11 stycznia 2011

Dorota Wątkowska o "Pop-up book" i nie tylko



 
plakat Doroty Wątkowskiej ze strony http://www.behance.net/pomidori



"Książką o strachach" to praca dyplomowa. Lecz skąd pomysł na TAKĄ książkę?
Po pierwsze - pop-up, po drugie - książka dla dzieci
Dorota Wątkowska: Dyplom miałam robić z plakatu ale jakoś w ostatnim momencie zmieniłam pracownię i temat. Nie wiem skąd taki impuls.
Chciałam zaryzykować coś zupełnie swojego. Pomysł tematu zrodził się z wcześniejszej realizacji w pracowni rysunku. Później zastanawiałam się co dalej zrobić z tym materiałem.
I tu pojawił się pomysł książki. Myśl, że mogłaby to być książka dla dzieci wzięła się z kolei z tego, że jest mnóstwo pięknych książek na podobne tematy ale moim zdaniem skierowanych bardziej do dorosłych.
Idea pop up'u wyszła trochę z tematyki. Chciałam aby to nie był tylko "suchy tekst" o przykładowych strachach, forma przestrzenna miała podkreślić konkretną historię, zaangażować dzieci w opowiadanie.

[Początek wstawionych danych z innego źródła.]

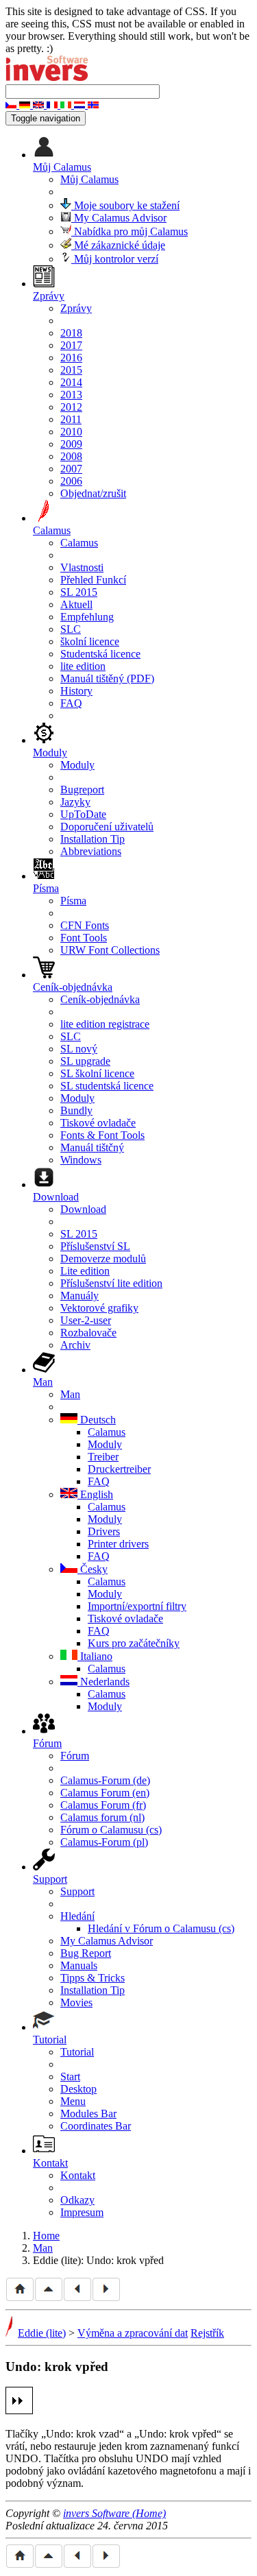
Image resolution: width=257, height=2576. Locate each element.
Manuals (78, 1965)
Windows (80, 1160)
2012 (71, 407)
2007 (71, 468)
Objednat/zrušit (93, 493)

Jak to jest z adresatem "Książki o strachach" - czy bardziej jest dla dorosłych, którzy wspominają z nostalgią mityczne dzieciństwo czy dla obecnych dzieci?
Dorota Wątkowska: W trakcie krystalizowania się pomysłu byłam pewna, że ma być to książeczka dla starszych dzieci, które czytając ją wraz z rodzicami będą mogły oswoić strachy, wygadać się o swoich i przekonać się, że każdy w dzieciństwie się czegoś bał.

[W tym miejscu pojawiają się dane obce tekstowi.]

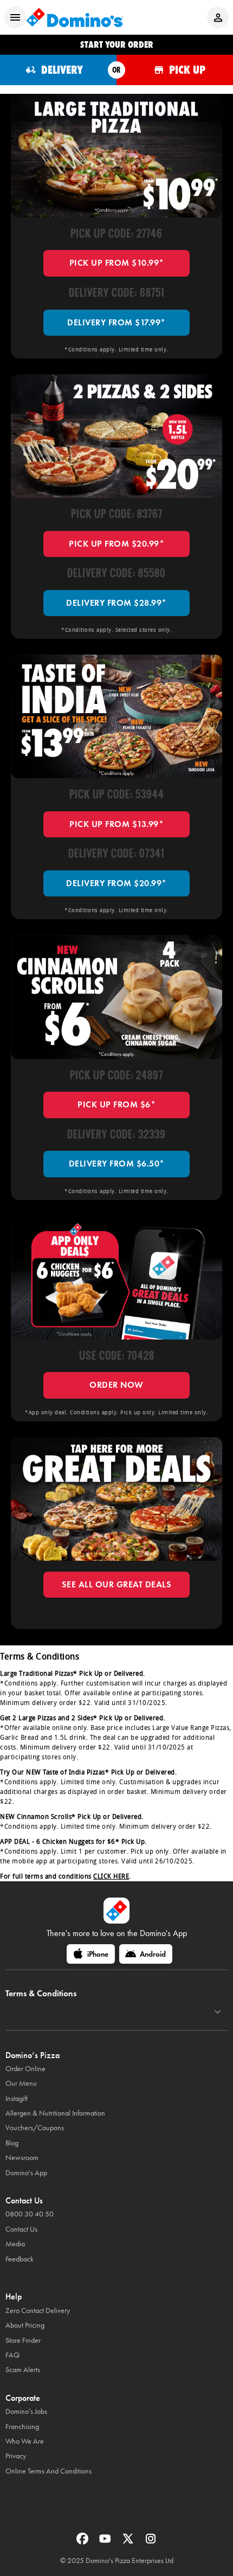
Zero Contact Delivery (37, 2310)
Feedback (19, 2259)
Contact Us (21, 2229)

Natomiast kiedy gotową książkę oglądali dorośli okazało się, że dzięki takiemu bodźcowi potrafią wrócić do dziecięcych lat i uśmiechnąć się do swoich wspomnień. Jeśli kiedyś miałaby się ukazać chciałabym aby prowokowała rozmowy rodziców z dziećmi na temat strachów tych mniej poważnych i tych całkiem strasznych :) Dodam tylko, że w trakcie pracy konsultowałam się kilkakrotnie z psychologiem więc mam nadzieję, że książka choć trochę spełni swoją rolę. 


Czy ma Pani jakieś mityczne książki swego dzieciństwa? Jeśli tak - na ile były inspiracją dla pracy o strachach?
Dorota Wątkowska: Początkowo wychowywana byłam na bajkach i historiach z winyli i to do nich mam największy sentyment. Jeśli chodzi o książki to oczywiście miałam kilka ulubionych, które znałam na pamięć. Z tamtych lat szczególnie utkwiło mi w pamięci wydanie Alicji w Krainie Czarów z ilustracjami Dušan Kállay. Zupełnie nie byłam przygotowana na takie ilustracje. Kiedyś się ich bałam, teraz są dużą dawką inspiracji.

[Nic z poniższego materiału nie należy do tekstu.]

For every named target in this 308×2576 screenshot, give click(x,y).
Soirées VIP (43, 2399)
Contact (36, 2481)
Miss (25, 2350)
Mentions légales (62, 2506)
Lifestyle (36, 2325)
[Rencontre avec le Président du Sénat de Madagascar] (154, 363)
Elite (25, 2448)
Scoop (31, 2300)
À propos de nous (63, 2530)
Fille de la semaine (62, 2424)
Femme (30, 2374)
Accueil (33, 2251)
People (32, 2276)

Czy pamięć o książkach z dzieciństwa (ilustratorach) zaważyła jakoś na Pani warsztacie graficzki? A może czerpie Pani inspiracje ze współczesnych twórców?
Dorota Wątkowska: Pewnie się to jakoś miesza. Nie mam kanonu ulubionych grafików. Nazwisk też pewnie nie wymieniłabym za wiele. Lubie oglądać i to zapewne pozostawia jakiś ślad ale nie inspiruję się konkretnymi osobami.

Mam jeszcze pytanie o pop-upy. Na rynku polskim nie jest to zbyt popularna forma książki. Czy wróży Pani jej jakąś przyszłość i zainteresowanie rodzimych wy-twórców? I co z planami wydawniczymi "Książki o strachach"?
Dorota Wątkowska: To zaskakujące bo wszyscy pamiętają wydania bajek radzieckich pop-upów i każdy żałuje, że teraz są tak ciężko dostępne a mimo to wydawnictwa nie chcą angażować się w próbę wydania takiej książki. Tak więc książka o strachach czeka na zrozumienie jakiegoś przychylnego wydawnictwa. :)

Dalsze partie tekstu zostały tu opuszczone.